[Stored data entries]

<<<<

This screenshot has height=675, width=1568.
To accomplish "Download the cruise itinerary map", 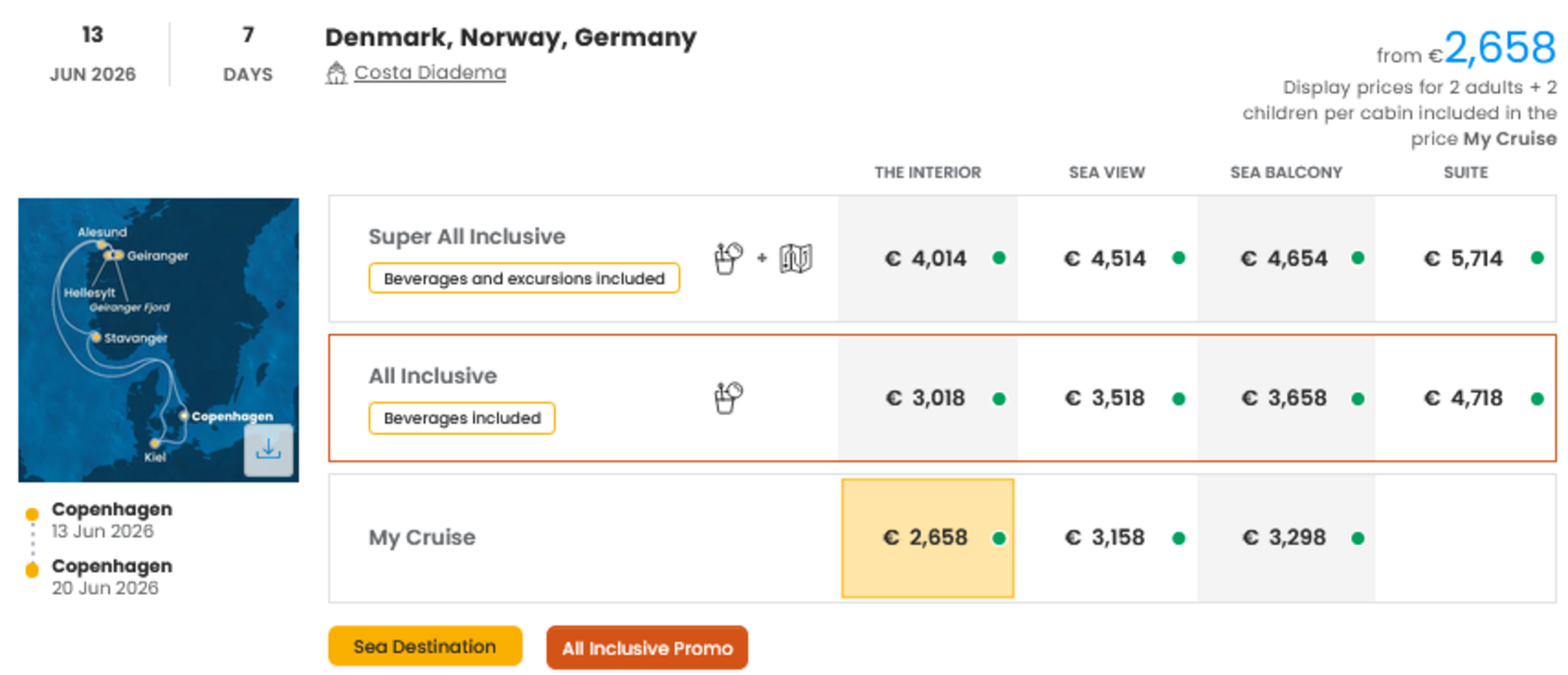I will [x=268, y=450].
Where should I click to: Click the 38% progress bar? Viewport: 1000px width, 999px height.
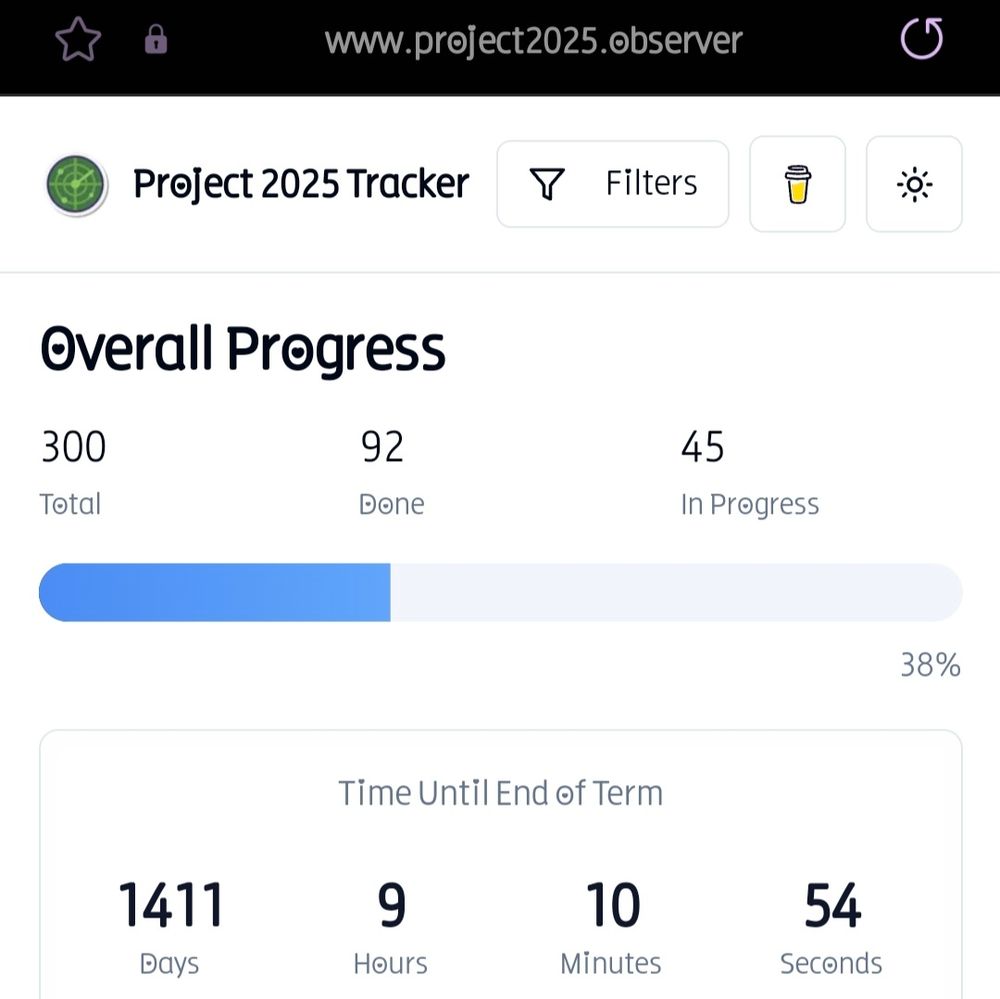click(500, 592)
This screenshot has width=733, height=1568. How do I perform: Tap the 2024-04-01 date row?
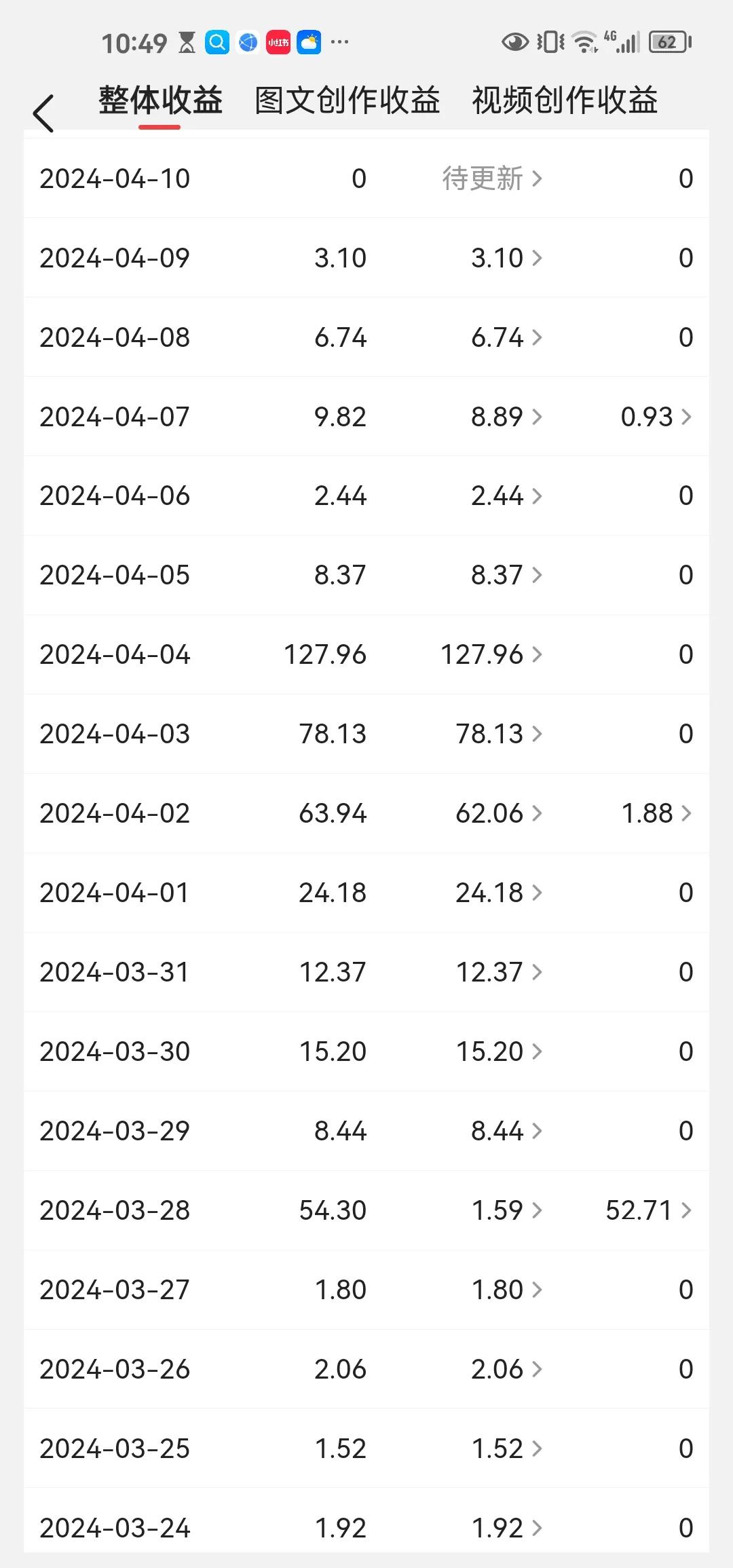click(114, 893)
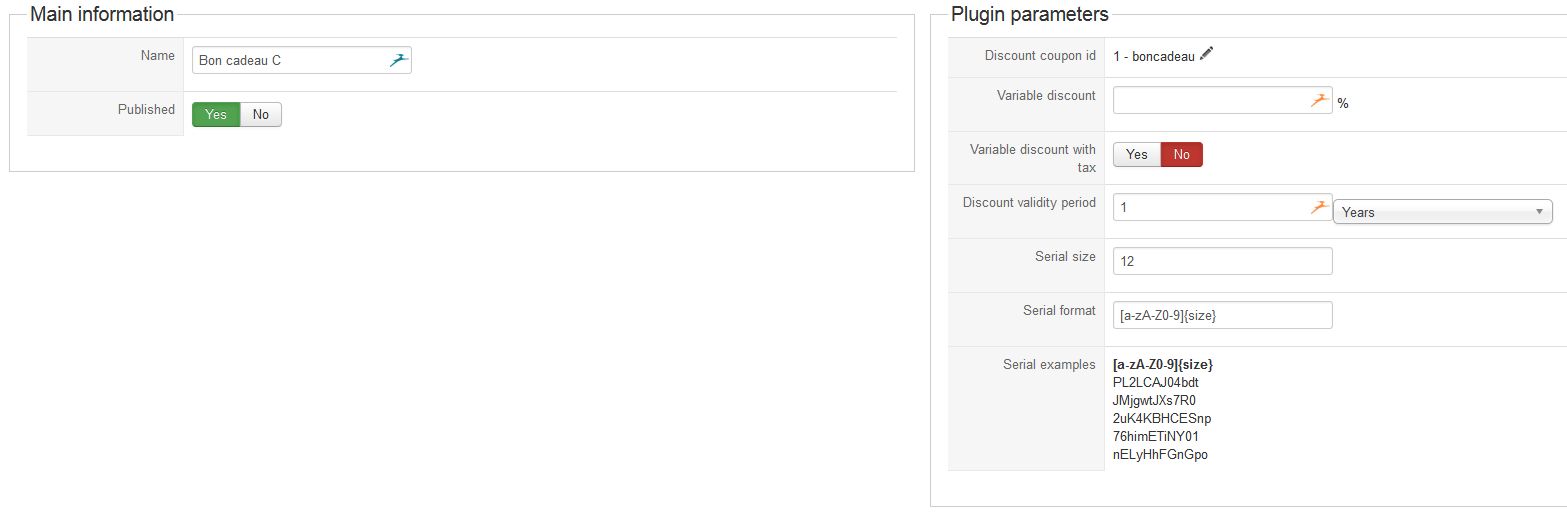
Task: Click the teal icon inside the Name field
Action: click(x=398, y=60)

>>>>

* ACTIVITY: Quote verbatim every line starting at the line that contains "This screenshot has width=733, height=1568." and ending with the last line of the records; omit all pictures.

* COMPLETED EXERCISE:
This screenshot has width=733, height=1568. How do I perform: Tap the 2024-04-01 date row?
click(114, 893)
Task: Click the teal icon inside the Name field
Action: click(x=398, y=60)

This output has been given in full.